Texto extraído:
------------------------------------------------
Como estimular a leitura em casa?

26/03/2018

 

Ler para uma criança pode diminuir a violência nas relações dentro de casa. O hábito também pode melhorar a interação familiar, o vocabulário e as ferramentas cognitivas da criança, segundo uma pesquisa realizada pelo Instituto Alfa e Beto em parceria com a Faculdade de Medicina da Universidade de Nova York (NYU), divulgada pela revista científica Pediatrics, da Academia Americana de Pediatria.

Quem conta desse estudo é o escritor Ilan Brenman, que reconheceu os mesmos benefícios dentro de sua própria casa, onde sempre procurou ler em voz alta para as suas filhas, hoje já crescidas. Ao comentar sobre esses pontos positivos, ele logo ressalta que o mais importante é que a leitura seja um ato prazeroso, tanto para o adulto quanto para a criança.

 

Ilustração Marcelo Tolentino

 

“A grande dica é ler porque vai ser um momento bacana para os dois, não só para a criança, mas também para o pai, que teve um dia corrido. A vida é dura, tem obstáculos, sofrimentos. Esse é o momento de brecar essa loucura, respirar fundo.” Tanto que, quando for escolher um livro para ler ao pequeno, a dica é optar por uma obra que também agrade o adulto, que chame a atenção “como obra literária, não como obra pedagógica”, pontua.
------------------------------------------------
Dados para análise:
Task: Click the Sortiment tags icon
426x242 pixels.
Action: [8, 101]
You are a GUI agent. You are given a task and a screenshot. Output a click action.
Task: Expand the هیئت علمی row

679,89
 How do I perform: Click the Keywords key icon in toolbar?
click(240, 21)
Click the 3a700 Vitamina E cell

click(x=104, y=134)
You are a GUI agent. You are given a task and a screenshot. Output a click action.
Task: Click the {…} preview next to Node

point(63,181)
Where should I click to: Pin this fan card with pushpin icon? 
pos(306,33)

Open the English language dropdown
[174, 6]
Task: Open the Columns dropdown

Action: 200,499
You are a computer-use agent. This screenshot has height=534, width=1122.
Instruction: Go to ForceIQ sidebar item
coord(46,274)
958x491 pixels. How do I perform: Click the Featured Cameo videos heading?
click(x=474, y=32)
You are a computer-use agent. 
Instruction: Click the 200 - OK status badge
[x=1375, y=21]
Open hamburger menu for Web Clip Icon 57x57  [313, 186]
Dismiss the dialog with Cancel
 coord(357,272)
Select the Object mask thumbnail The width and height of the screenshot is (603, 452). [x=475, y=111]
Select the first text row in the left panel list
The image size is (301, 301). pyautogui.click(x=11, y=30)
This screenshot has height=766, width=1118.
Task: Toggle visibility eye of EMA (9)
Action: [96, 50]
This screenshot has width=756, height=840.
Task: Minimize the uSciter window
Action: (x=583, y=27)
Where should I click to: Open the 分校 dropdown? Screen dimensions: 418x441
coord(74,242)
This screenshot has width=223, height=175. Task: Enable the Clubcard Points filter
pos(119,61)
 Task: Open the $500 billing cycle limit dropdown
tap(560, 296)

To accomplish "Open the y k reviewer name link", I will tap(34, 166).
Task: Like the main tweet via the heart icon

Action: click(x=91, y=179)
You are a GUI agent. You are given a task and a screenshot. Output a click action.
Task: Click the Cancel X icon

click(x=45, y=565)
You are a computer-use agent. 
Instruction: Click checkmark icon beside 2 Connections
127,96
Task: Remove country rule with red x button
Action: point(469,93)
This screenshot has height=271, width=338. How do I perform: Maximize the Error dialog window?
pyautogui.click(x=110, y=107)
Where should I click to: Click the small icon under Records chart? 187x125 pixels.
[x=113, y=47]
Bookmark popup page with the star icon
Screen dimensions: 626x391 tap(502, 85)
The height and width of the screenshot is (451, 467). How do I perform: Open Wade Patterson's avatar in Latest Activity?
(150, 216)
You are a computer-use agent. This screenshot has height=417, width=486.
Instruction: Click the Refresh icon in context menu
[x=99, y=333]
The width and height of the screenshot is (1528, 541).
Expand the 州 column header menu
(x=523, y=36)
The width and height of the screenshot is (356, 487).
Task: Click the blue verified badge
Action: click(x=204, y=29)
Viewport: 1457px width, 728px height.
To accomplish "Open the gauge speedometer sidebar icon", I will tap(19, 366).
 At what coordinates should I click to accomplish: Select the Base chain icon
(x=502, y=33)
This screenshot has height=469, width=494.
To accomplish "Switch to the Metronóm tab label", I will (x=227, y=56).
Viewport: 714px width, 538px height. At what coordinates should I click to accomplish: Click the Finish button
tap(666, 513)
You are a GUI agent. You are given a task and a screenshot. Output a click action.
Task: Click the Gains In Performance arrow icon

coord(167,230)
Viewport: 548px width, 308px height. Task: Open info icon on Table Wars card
------------------------------------------------
Conjunto de tarefas:
1 - Segundo a pesquisa citada no texto sobre leitura em casa, que efeitos a leitura para uma criança pode ter? Enumere todos.
2 - Dê seguimento ao texto sobre leitura em casa a partir da última frase apresentada.

Respostas escritas:
1 -
- Diminuir a violência nas relações dentro de casa
- Melhorar a interação familiar
- Melhorar o vocabulário da criança
- Melhorar as ferramentas cognitivas da criança

2 -
A literatura, aliás, é uma grande aliada para ajudar a criança a desenvolver a sua capacidade de concentração, pois convida o leitor a estar no presente da história. Tal benefício, em uma sociedade efêmera, marcada pela distração dos aparelhos eletrônicos em excesso, é um tesouro. Para o escritor, o momento da leitura é o da "solidez, do concreto da relação”.

Por isso, se a leitura do adulto tem uma vírgula mal colocada, a criança logo percebe e chama a atenção. Essa concentração pode ainda extrapolar essa dimensão e proporcionar à relação familiar certa paz, vinda do conhecimento do seu filho e do autoconhecimento propiciado pela literatura. Isso porque, na hora da história, a criança se revela. Revela suas preferências por temas, seus medos, seus anseios, suas questões.

Essa capacidade de concentração e comunicação, de autoconhecimento e conhecimento mútuo faz com que famílias tornem-se mais compreensivas, explica o escritor. Cria-se um ambiente pacífico do ponto de vista físico e turbulento do ponto de vista interno. "Porque o pacífico pode ser confundido com a paz interna, que eu acho que é ao contrário, a literatura traz uma movimentação do mundo interno que ajuda para a paz externa."

E o melhor é que não há regras para esse momento. Ele pode acontecer a qualquer hora que funcione na rotina familiar, em qualquer lugar confortável. Ilan defende que, se o pai não se sentir à vontade, não precisa criar vozes, performances teatrais. "Se ele tem essa facilidade, que bom, sorte da criança, mas, para quem não tem isso, um bom livro também resolve."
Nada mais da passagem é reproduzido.